**EXERCISE OBJECTIVE:**
Retype the rows below line for line, changing nothing.
** START OF RECORDS TO USE **
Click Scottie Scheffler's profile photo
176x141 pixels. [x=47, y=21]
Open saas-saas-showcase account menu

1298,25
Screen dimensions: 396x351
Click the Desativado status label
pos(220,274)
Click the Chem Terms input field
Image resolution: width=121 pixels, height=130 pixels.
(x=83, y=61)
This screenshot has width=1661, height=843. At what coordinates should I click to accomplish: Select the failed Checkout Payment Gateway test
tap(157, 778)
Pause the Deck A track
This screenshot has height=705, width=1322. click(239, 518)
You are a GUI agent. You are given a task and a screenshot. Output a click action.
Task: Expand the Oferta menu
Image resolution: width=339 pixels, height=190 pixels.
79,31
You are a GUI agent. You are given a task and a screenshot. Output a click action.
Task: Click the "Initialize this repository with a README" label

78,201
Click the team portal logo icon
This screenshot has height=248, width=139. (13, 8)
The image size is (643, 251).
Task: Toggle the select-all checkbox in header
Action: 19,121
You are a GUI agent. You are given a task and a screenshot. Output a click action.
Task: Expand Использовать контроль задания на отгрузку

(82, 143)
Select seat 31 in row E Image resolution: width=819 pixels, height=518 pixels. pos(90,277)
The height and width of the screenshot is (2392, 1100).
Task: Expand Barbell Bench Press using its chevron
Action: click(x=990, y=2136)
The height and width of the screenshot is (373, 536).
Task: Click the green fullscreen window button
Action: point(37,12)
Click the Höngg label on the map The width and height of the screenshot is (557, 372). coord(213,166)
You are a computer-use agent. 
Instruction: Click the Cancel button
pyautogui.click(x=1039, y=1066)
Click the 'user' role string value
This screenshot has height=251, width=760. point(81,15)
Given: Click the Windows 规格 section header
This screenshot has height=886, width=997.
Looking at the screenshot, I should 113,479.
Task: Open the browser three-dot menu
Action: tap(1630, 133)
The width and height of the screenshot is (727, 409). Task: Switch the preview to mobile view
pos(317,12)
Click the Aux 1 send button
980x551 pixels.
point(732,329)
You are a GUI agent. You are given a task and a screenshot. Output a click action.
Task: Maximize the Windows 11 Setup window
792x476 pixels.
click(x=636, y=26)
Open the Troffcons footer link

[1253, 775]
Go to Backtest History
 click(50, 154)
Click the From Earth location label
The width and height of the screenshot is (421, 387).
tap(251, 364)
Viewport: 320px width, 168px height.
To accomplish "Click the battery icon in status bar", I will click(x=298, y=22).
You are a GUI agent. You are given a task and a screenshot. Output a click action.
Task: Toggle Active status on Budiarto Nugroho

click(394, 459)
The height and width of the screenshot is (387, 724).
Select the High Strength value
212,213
** END OF RECORDS TO USE **
**TASK ANSWER:**
Click Scottie Scheffler's profile photo
176x141 pixels. [x=47, y=21]
Open saas-saas-showcase account menu

1298,25
Screen dimensions: 396x351
Click the Desativado status label
pos(220,274)
Click the Chem Terms input field
Image resolution: width=121 pixels, height=130 pixels.
(x=83, y=61)
This screenshot has width=1661, height=843. At what coordinates should I click to accomplish: Select the failed Checkout Payment Gateway test
tap(157, 778)
Pause the Deck A track
This screenshot has height=705, width=1322. click(239, 518)
You are a GUI agent. You are given a task and a screenshot. Output a click action.
Task: Expand the Oferta menu
Image resolution: width=339 pixels, height=190 pixels.
79,31
You are a GUI agent. You are given a task and a screenshot. Output a click action.
Task: Click the "Initialize this repository with a README" label

78,201
Click the team portal logo icon
This screenshot has height=248, width=139. (13, 8)
The image size is (643, 251).
Task: Toggle the select-all checkbox in header
Action: 19,121
You are a GUI agent. You are given a task and a screenshot. Output a click action.
Task: Expand Использовать контроль задания на отгрузку

(82, 143)
Select seat 31 in row E Image resolution: width=819 pixels, height=518 pixels. pos(90,277)
The height and width of the screenshot is (2392, 1100).
Task: Expand Barbell Bench Press using its chevron
Action: click(x=990, y=2136)
The height and width of the screenshot is (373, 536).
Task: Click the green fullscreen window button
Action: point(37,12)
Click the Höngg label on the map The width and height of the screenshot is (557, 372). coord(213,166)
You are a computer-use agent. 
Instruction: Click the Cancel button
pyautogui.click(x=1039, y=1066)
Click the 'user' role string value
This screenshot has height=251, width=760. point(81,15)
Given: Click the Windows 规格 section header
This screenshot has height=886, width=997.
Looking at the screenshot, I should 113,479.
Task: Open the browser three-dot menu
Action: tap(1630, 133)
The width and height of the screenshot is (727, 409). Task: Switch the preview to mobile view
pos(317,12)
Click the Aux 1 send button
980x551 pixels.
point(732,329)
You are a GUI agent. You are given a task and a screenshot. Output a click action.
Task: Maximize the Windows 11 Setup window
792x476 pixels.
click(x=636, y=26)
Open the Troffcons footer link

[1253, 775]
Go to Backtest History
 click(50, 154)
Click the From Earth location label
The width and height of the screenshot is (421, 387).
tap(251, 364)
Viewport: 320px width, 168px height.
To accomplish "Click the battery icon in status bar", I will click(x=298, y=22).
You are a GUI agent. You are given a task and a screenshot. Output a click action.
Task: Toggle Active status on Budiarto Nugroho

click(394, 459)
The height and width of the screenshot is (387, 724).
Select the High Strength value
212,213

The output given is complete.